• _Task prompt_:
Write out exactly the lines from the one holding "Collapse the list item with up chevron" to the last line of the entries, both ends included and nothing else, without the pictures.
START Dataset excerpts
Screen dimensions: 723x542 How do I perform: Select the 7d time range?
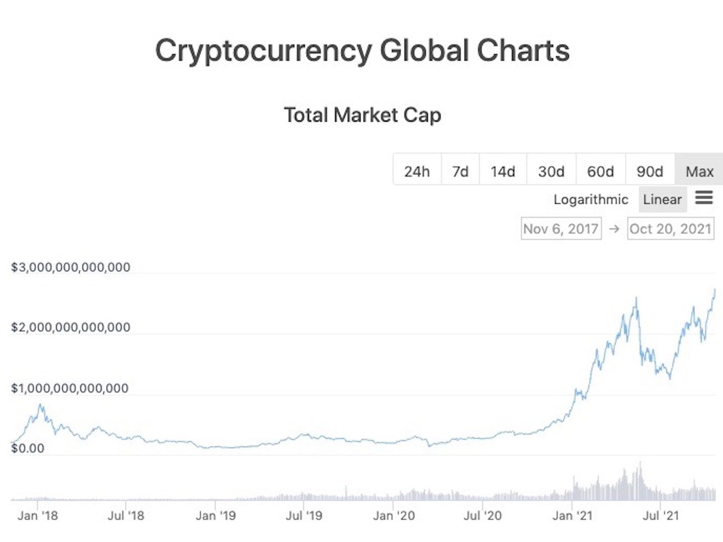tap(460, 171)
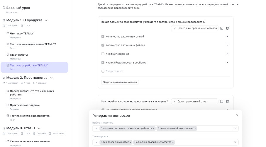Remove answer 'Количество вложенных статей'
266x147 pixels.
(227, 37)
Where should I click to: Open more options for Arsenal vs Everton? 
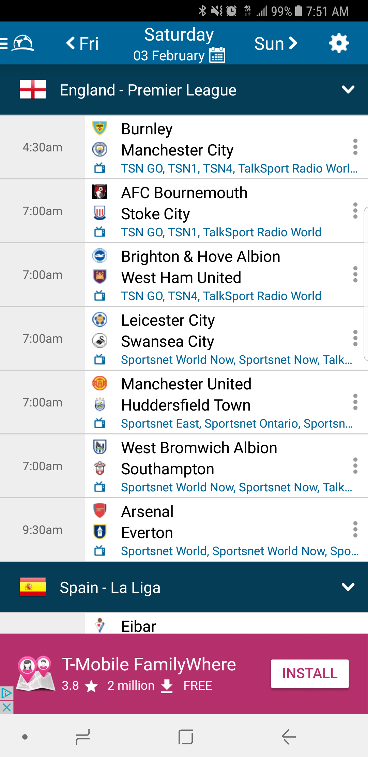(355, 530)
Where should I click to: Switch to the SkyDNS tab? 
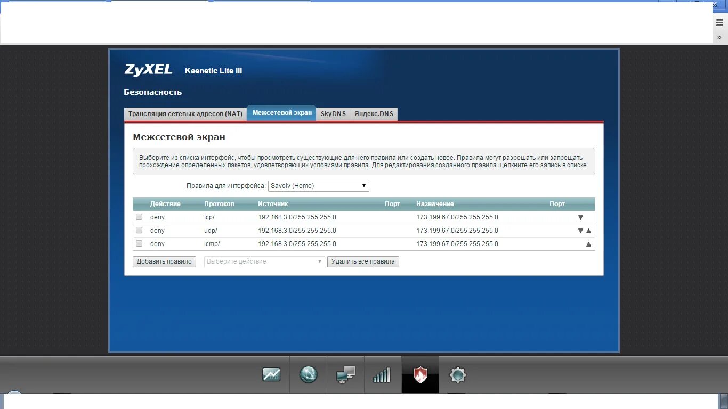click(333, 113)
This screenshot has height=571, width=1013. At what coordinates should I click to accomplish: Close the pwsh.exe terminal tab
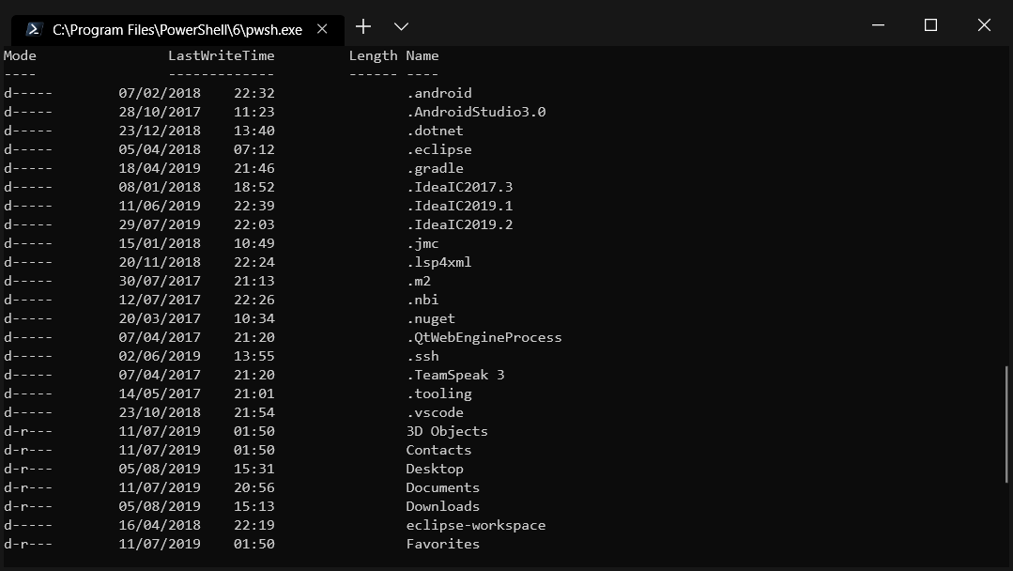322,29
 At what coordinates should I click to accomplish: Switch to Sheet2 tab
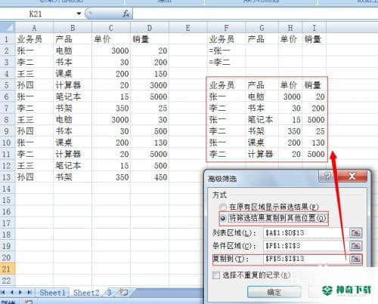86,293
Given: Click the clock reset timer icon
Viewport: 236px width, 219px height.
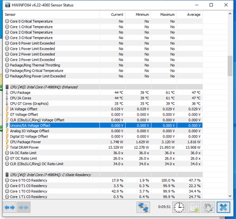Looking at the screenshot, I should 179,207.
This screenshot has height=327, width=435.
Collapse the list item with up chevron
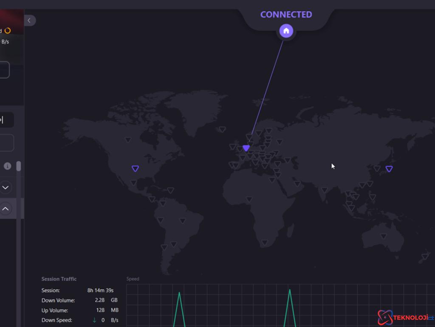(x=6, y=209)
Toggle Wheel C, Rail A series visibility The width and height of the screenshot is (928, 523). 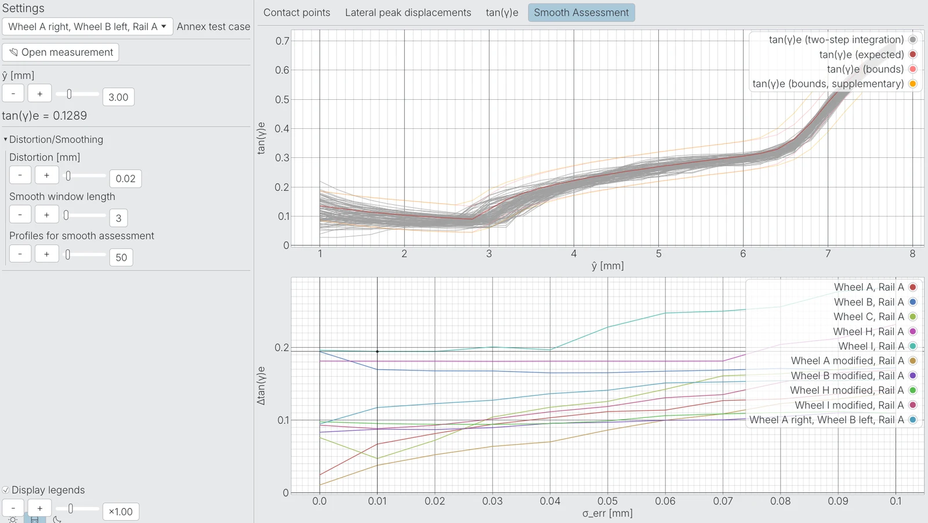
END Dataset excerpts
• _Worked solution_:
Collapse the list item with up chevron
(x=6, y=209)
Toggle Wheel C, Rail A series visibility The width and height of the screenshot is (928, 523). 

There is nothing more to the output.